# Work order:
Could you repeat the entries below exactly, but only from the line with "Open the calendar picker for 進退日期" through the line with "You are a computer-use", and without any picture?

—————

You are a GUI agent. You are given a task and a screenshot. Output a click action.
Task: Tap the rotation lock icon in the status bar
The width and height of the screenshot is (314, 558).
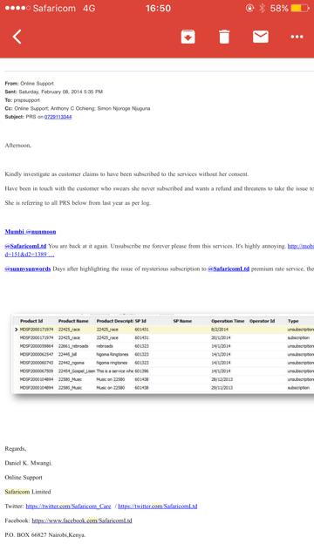click(250, 8)
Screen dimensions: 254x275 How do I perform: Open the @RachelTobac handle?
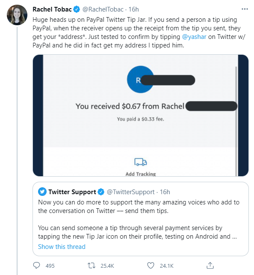(103, 9)
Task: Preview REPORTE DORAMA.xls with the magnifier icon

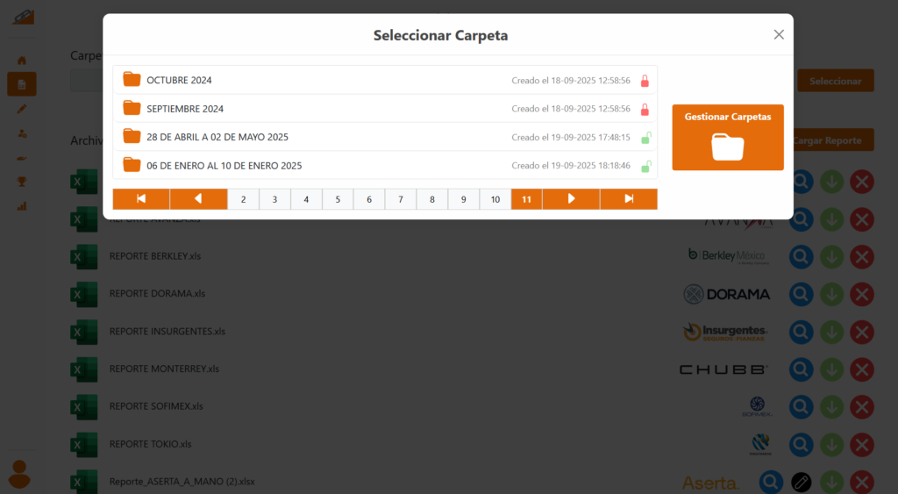Action: tap(802, 294)
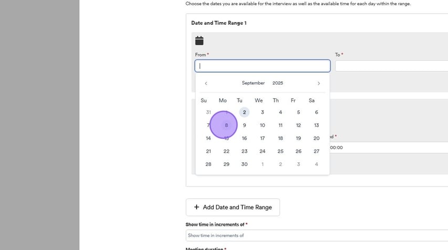Select September 19 in the date picker
This screenshot has width=448, height=250.
298,138
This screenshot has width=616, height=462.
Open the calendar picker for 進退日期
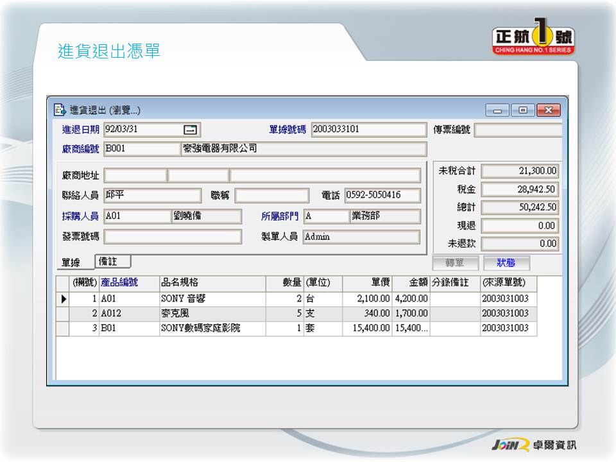pos(191,130)
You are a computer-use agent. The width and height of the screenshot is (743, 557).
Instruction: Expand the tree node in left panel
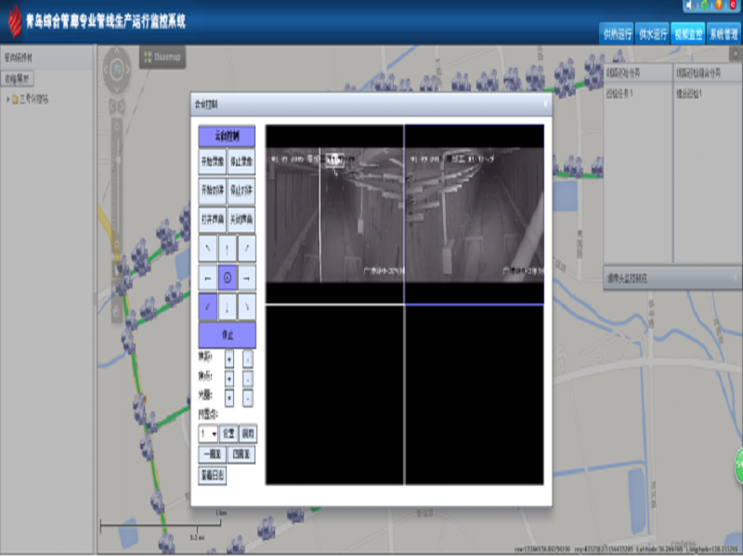tap(8, 98)
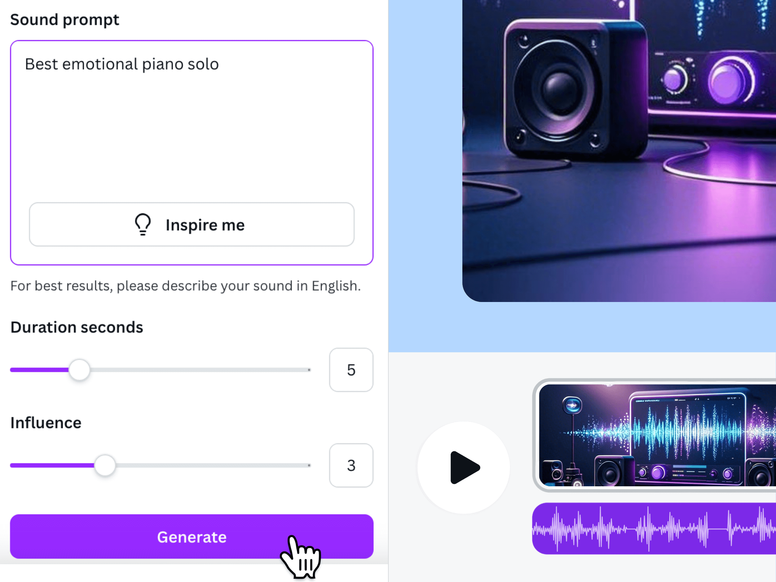Click the Influence value box showing 3
This screenshot has width=776, height=582.
[x=351, y=466]
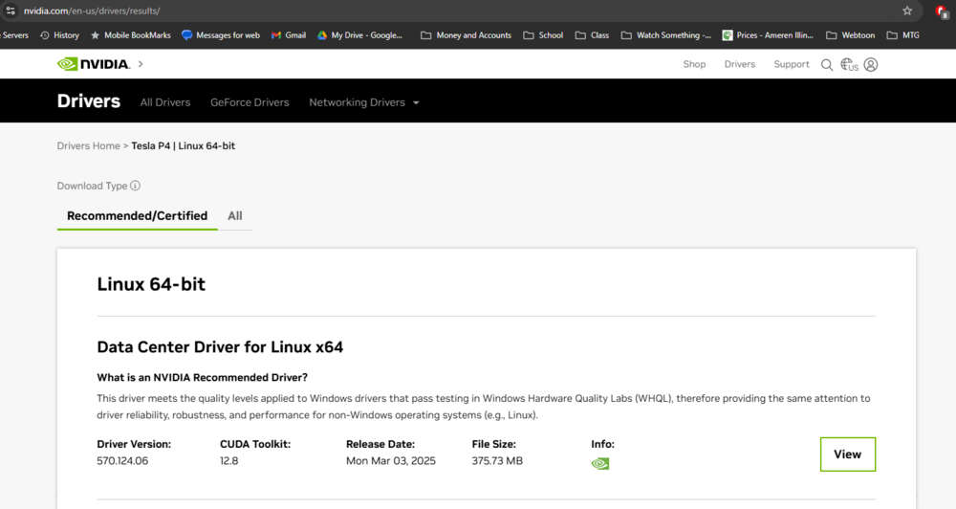Click the red browser extension icon
The height and width of the screenshot is (509, 956).
point(942,11)
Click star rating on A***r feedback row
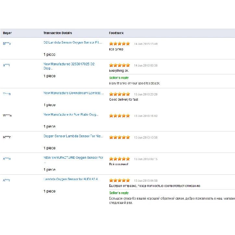 point(119,180)
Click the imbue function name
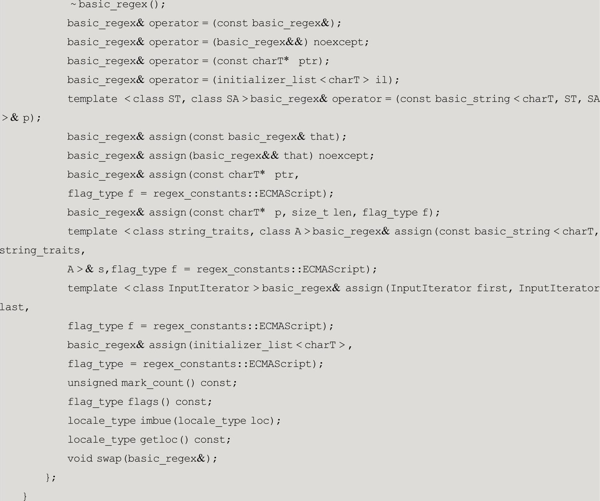Viewport: 600px width, 501px height. tap(156, 421)
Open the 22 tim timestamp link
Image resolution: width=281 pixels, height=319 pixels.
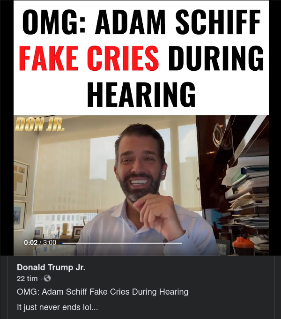pos(27,278)
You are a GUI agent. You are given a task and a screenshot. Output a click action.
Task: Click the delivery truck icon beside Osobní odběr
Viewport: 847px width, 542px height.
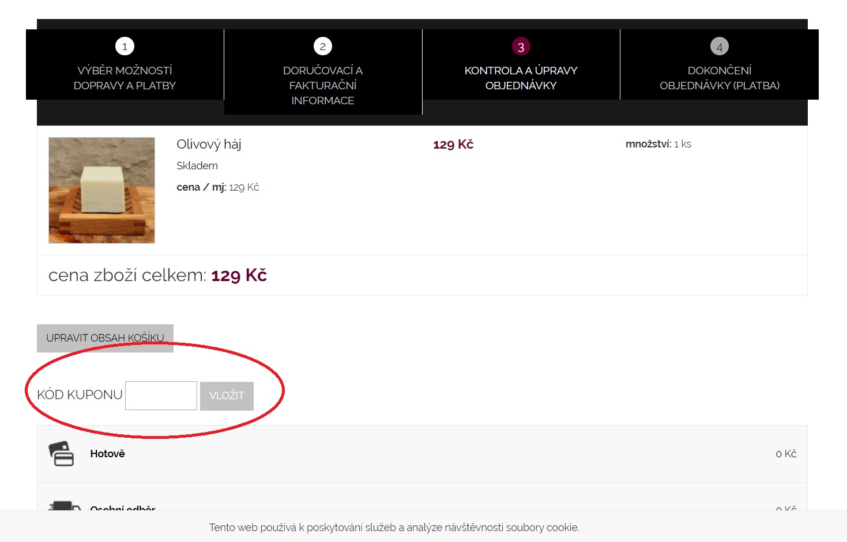tap(64, 505)
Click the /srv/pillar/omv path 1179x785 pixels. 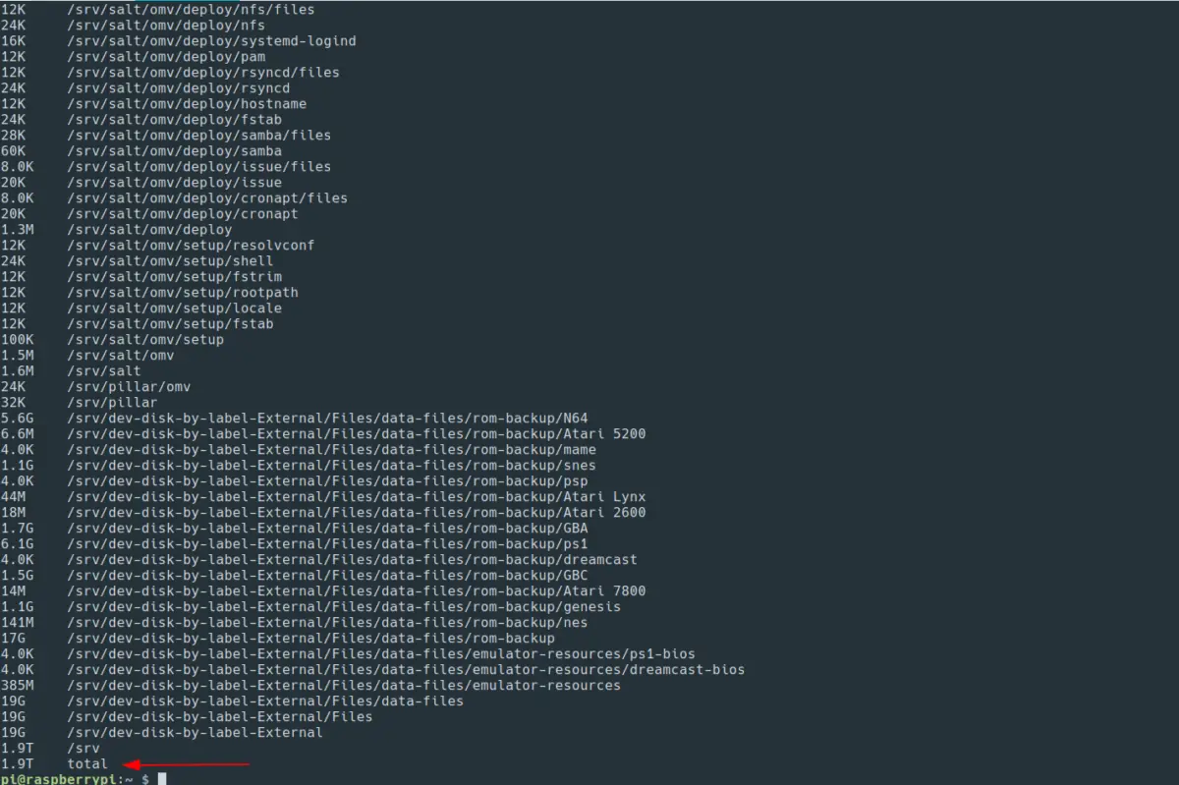(x=129, y=386)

—————

# Answer section:
Open the calendar picker for 進退日期
pos(191,130)
You are a computer-use agent. The width and height of the screenshot is (743, 557).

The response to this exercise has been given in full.